Pela legislação atual dos EUA, apesar da estreita relação familiar desses imigrantes com cidadãos estadunidenses e da longa estadia no país, eles não têm nenhuma maneira realista de ganhar status legal.
A administração Obama também deportou milhões de pessoas com fortes laços familiares e outros vínculos com os EUA, mas seu segundo mandato focou os esforços de deportação às pessoas que atravessam a fronteira e aquelas com antecedentes criminais. Obama também promulgou o decreto DACA - Deferred Action for Childhood Arrivals (em português, Ação Deferida para Chegadas na Infância), um programa que ofereceu proteção temporária contra a deportação a milhares de pessoas que chegaram ainda crianças aos EUA e sem autorização legal. Como resultado, o número de detenções e deportações de imigrantes residindo nos EUA caiu nos últimos anos da administração Obama. Em setembro, o governo de Trump revogou o DACA, expondo esses jovens imigrantes que cresceram nos EUA a uma potencial deportação.

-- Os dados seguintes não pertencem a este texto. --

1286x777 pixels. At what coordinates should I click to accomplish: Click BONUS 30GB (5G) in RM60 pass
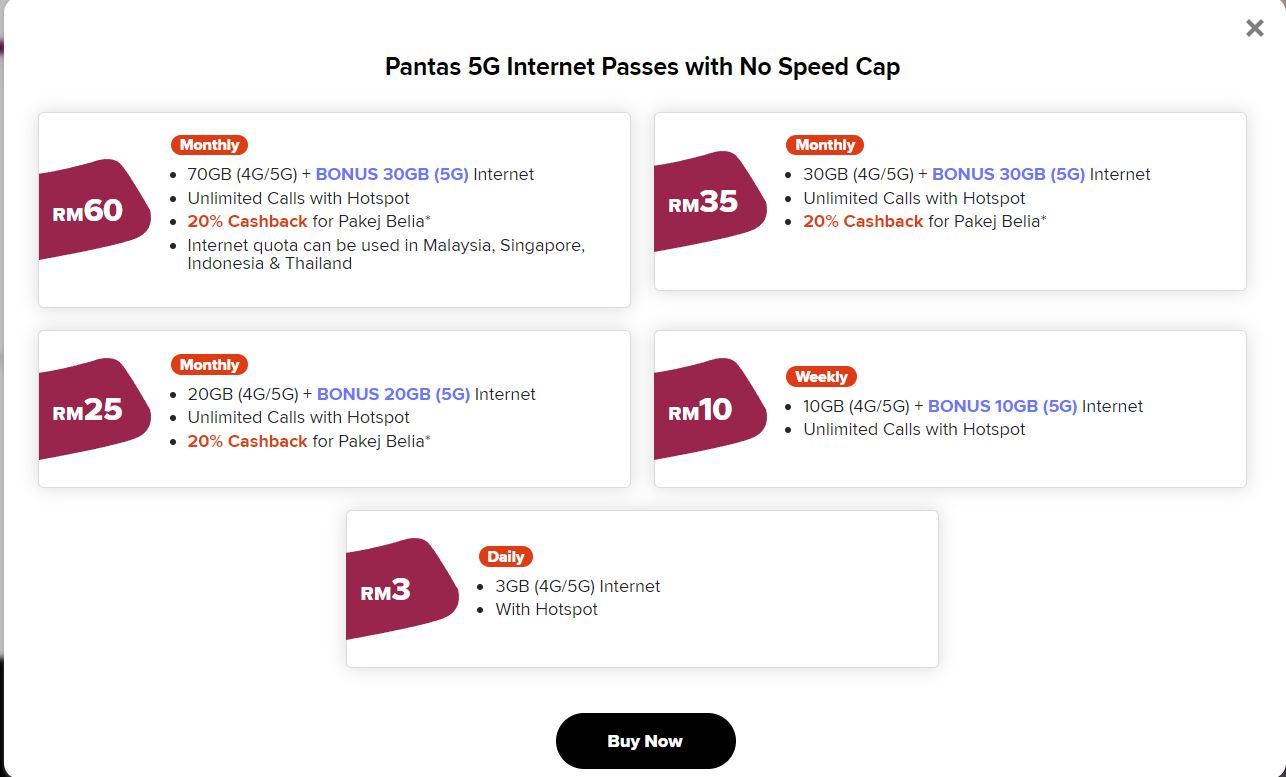point(392,174)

"As histórias das pessoas entrevistadas deixam claro o impacto humano desses números estarrecedores", disse Clara Long. "Muitas pessoas descreveram como as pequenas interações com a polícia, como uma blitz de trânsito, levou à deportação, separação de suas famílias e a dor constante de enfrentar problemas financeiros e emocionais".

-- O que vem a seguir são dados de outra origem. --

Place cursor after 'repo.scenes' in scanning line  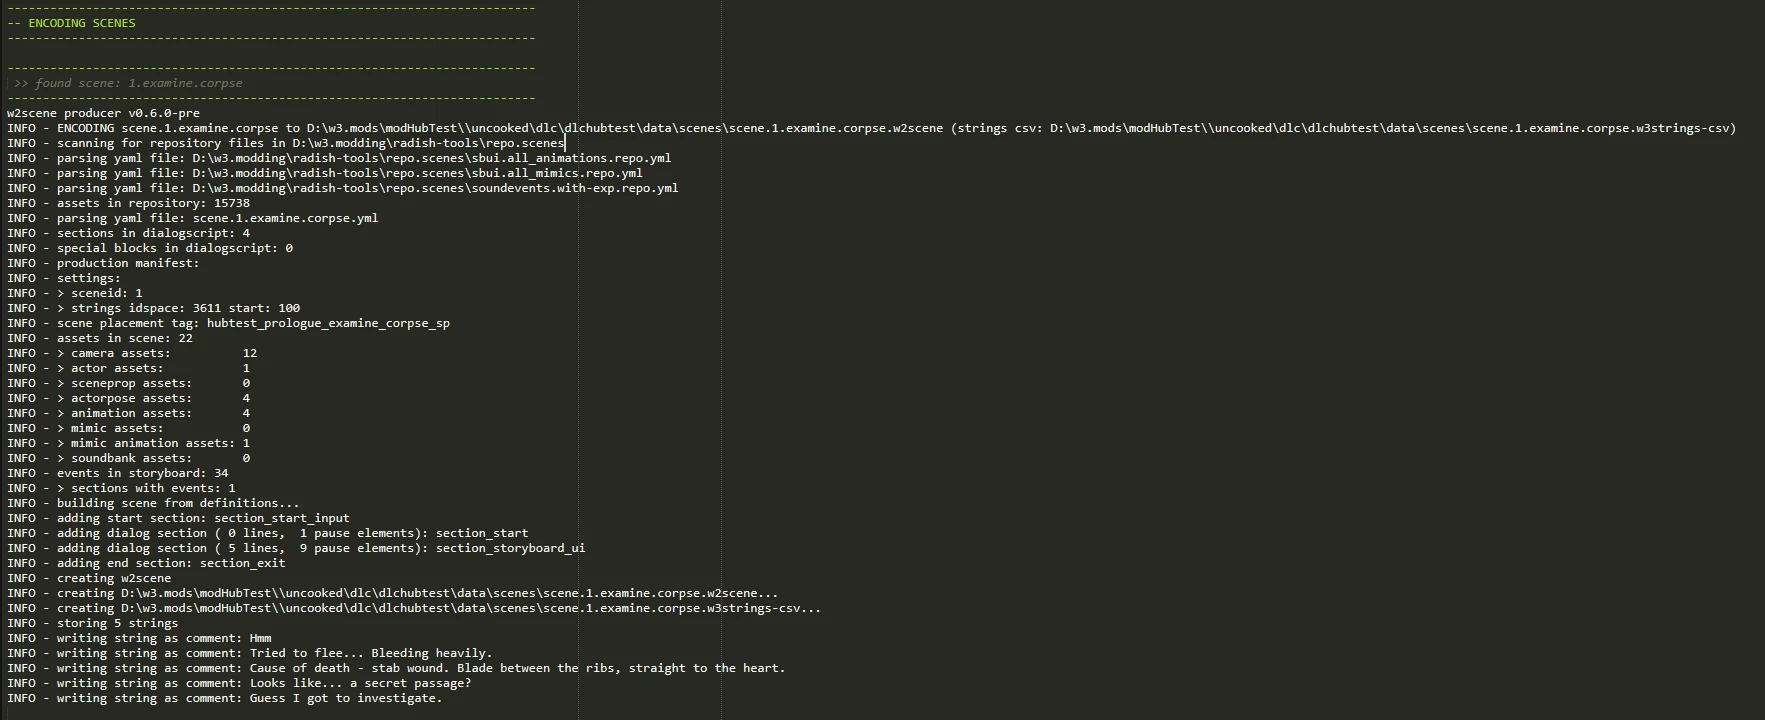click(x=565, y=143)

No direito internacional, governos encontram margem considerável para a remoção de pessoas não-nacionais do seu território, especialmente quanto a pessoas não autorizadas. Mas essa discrição não é irrestrita, disse a Human Rights Watch. Os EUA têm a obrigação de pesar o interesse do governo em deportar uma pessoa em relação ao impacto dessa remoção nos direitos fundamentais, incluindo o direito à união familiar. Na maioria dos casos, no entanto, a legislação dos EUA relativa à deportação não leva em conta os laços dos imigrantes com suas casas e famílias. O sistema também ignora o direito ao devido processo legal de muitos imigrantes, negando-lhes a oportunidade de apelar contra a ordem de deportação em uma audiência. Mesmo quando os imigrantes conseguem uma audiência individualizada, sob as leis dos EUA, na maioria dos casos esses fatores têm nenhuma relevância jurídica no processo de decisão sobre a deportação de uma pessoa.

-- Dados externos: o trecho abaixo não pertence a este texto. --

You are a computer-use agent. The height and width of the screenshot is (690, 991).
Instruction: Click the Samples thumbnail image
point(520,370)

O Congresso dos EUA e o governo de Donald Trump devem reformar as abusivas leis e política de imigração do país, começando pela aprovação de um novo DREAM Act (em inglês, Lei sobre o desenvolvimento, a assistência e a educação para menores estrangeiros), sem amarras ou exceções prejudiciais como a proteção reduzida a crianças migrantes e refugiados, como a Casa Branca indicou estar avaliando. O Congresso também deve recusar todos os pedidos do Executivo para aumentar o financiamento de propostas de fiscalização da imigração que não estejam ligadas às esperadas reformas na lei de imigração, bem como deve aumentar a transparência e tratar das condições abusivas na detenção de imigrantes.
A lei dos EUA deve ser alterada para oferecer uma audiência justa e individualizada para qualquer pessoa que venha a enfrentar uma deportação, na qual os laços da pessoa com famílias e comunidades nos EUA possam ser ponderados contra o interesse do governo em deportá-la. Esses mesmos laços devem se tornar a base para um programa de legalização justo.
"No mínimo, o Congresso deveria aprovar um novo DREAM Act para começar a colocar limites a deportações nocivas", disse Clara Long. "Mas, o problema do abusivo sistema de detenção e deportação não será totalmente resolvido sem uma reforma global do sistema".